From poop jokes to warnings of bone loss, in Packing For Mars: The Curious Science of Life in the Void, Mary Roach does an amusing job of showing just how ridiculous it is to send living organisms into lifeless space. The shower never worked, the toilet barely works, and space food in the 60s was so awful, the astronauts wanted a food pill. Part of the problem was that the food engineers came from vetinary medicine, formulating monkey chow into astronaut chow. Some of the foods astronauts refused to eat them became commercial foodlike products, such as meal replacing shakes and granola bars.

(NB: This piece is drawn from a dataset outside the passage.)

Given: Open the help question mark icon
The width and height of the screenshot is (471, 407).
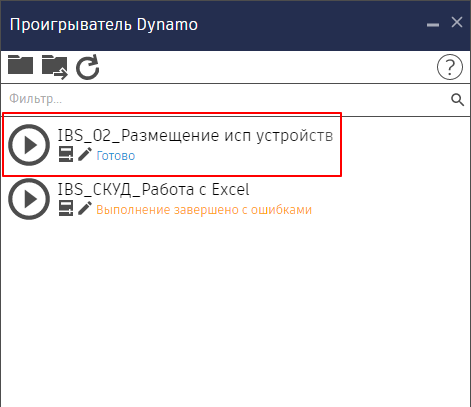Looking at the screenshot, I should tap(450, 67).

The book runs through the history of life in space, from chimps and dogs in orbit, to the Space Shuttle. We get a glimpse of the Japanese and the Russians, but it’s mostly about NASA astronauts. Unlike the jokiness of Bonk, I found this one honestly funny. The stories range from gross to silly to scary to just plain fun. For example, when telling us about riding in zero gravity, she remarks that most of her notes from the plane are such technical phrases as “Yippee!”
After reading this book, I am impressed by the determination and attention to detail that gets human beings cleaned and watered and fed while floating around the Earth in pressurized metal canisters. I am not so sanguine about the prospect of sending humans on a two year voyage to Mars with the stress of a landing at the end. But I’ve got my own crazy ideas about that.